Il résulte effectivement de l’article 1200 du code civil que les tiers doivent respecter la situation juridique crée par un contrat.

Si dans le cadre d’un contrôle d’assiette, l’URSSAF doit vérifier que celle des cotisations et contributions sociales a été respectée, pour autant il ne lui appartient pas de remettre en cause la classification conventionnelle d’un salarié, de surcroît à l’insu de ce dernier, ni d’extrapoler en déduisant d’erreurs matérielles manifestes sur les bulletins de paye l’existence d’une convention forfait jours dont il n’a pas vérifié l’existence.

Il s’ensuit que contrairement à ce que les premiers juges ont retenu, le redressement n’est pas justifié.

Il doit être annulé ainsi que la mise en demeure subséquente.

La décision de la commission de recours amiable d’un organisme social émane de celui-ci.

Il s’ensuit que sa décision de rejet, implicite ou explicite de la décision initiale de l’organisme a pour unique conséquence d’ouvrir la voie du recours judiciaire.

Il n’y a donc pas lieu d’annuler la décision de la commission de recours amiable du 25 septembre 2019, le présent arrêt faisant obstacle à la poursuite par l’URSSAF de son action en recouvrement sur ses bases.

Succombant en cause d’appel, l’URSSAF doit être condamnée aux entiers dépens et ne peut utilement solliciter le bénéfice des dispositions de l’article 700 du code de procédure civile.
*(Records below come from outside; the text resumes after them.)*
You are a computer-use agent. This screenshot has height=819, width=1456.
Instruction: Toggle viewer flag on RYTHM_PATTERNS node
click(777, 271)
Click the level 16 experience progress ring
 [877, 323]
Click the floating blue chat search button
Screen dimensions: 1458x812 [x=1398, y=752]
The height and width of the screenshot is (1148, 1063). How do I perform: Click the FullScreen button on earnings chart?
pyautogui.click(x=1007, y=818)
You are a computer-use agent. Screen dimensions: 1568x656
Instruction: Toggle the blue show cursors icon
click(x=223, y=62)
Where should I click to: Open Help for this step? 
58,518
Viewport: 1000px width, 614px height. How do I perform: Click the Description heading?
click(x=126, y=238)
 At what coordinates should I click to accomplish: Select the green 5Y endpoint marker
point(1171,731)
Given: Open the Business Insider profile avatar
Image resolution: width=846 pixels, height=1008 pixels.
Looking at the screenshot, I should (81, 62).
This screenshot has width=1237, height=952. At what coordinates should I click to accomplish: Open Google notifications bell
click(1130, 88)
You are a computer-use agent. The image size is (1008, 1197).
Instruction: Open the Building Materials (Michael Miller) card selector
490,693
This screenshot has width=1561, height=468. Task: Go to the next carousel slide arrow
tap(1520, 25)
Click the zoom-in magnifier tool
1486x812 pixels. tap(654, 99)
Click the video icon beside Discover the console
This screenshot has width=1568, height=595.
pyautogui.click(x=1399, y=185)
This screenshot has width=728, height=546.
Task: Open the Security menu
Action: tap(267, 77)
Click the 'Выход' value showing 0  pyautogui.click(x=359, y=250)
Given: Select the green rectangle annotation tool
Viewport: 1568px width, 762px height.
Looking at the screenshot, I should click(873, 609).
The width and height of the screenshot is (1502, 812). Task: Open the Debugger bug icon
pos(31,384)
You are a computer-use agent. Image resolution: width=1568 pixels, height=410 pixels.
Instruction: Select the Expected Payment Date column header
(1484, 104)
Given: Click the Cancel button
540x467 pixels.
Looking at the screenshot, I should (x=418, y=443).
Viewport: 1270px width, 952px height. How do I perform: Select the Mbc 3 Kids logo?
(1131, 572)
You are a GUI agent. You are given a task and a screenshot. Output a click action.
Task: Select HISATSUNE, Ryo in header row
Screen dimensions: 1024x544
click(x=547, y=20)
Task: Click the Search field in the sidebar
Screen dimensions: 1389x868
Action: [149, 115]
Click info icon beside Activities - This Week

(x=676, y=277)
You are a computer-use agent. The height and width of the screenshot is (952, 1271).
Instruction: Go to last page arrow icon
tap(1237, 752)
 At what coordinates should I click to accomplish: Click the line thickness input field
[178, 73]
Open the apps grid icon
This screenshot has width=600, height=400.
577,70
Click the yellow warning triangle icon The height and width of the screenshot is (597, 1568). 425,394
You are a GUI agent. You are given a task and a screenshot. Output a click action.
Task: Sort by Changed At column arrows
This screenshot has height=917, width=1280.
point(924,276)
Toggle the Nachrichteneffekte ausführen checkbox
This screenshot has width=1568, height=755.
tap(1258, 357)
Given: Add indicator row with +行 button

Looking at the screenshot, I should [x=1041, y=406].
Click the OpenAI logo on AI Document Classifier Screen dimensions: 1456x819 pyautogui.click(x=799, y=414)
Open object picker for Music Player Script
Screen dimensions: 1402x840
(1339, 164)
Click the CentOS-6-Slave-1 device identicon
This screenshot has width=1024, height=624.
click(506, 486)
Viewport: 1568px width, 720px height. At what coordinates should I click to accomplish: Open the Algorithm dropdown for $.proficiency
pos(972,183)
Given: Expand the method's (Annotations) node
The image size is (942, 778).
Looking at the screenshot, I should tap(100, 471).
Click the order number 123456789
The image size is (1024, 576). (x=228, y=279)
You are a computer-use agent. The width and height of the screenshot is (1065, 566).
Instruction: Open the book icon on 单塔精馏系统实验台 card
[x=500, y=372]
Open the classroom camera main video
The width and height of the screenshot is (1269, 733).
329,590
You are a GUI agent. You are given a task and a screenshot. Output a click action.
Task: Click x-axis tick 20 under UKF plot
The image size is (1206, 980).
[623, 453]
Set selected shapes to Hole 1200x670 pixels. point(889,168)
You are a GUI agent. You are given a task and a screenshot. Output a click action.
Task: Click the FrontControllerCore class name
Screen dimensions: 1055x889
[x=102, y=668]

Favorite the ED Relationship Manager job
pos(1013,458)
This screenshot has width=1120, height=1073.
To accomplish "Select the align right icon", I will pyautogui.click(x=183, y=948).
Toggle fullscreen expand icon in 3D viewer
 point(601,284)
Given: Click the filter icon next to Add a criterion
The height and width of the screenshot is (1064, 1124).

Il serait inéquitable de laisser à la charge de la cotisante les frais qu’elle a été contrainte d’exposer pour sa défense ce qui conduit la cour à condamner l’URSSAF à lui payer la somme de 3 000 euros sur le fondement de l’article 700 du code de procédure civile.

PAR CES MOTIFS,

– Infirme le jugement en ses dispositions soumises à la cour,

Statuant à nouveau des chefs infirmés et y ajoutant,

– Annule le redressement et la mise en demeure du 12 mars 2019,

– Déboute l’URSSAF Provence-Alpes-Côte d’Azur de l’ensemble de ses demandes et prétentions,

– Condamne l’URSSAF Provence-Alpes-Côte d’Azur à payer à la société [2] la somme de 3 000 euros sur le fondement de l’article 700 du code de procédure civile,

– Condamne l’URSSAF Provence-Alpes-Côte d’Azur aux entiers dépens, ces derniers distraits au profit de Me Romain Cherfils, membre de la Selarl [3].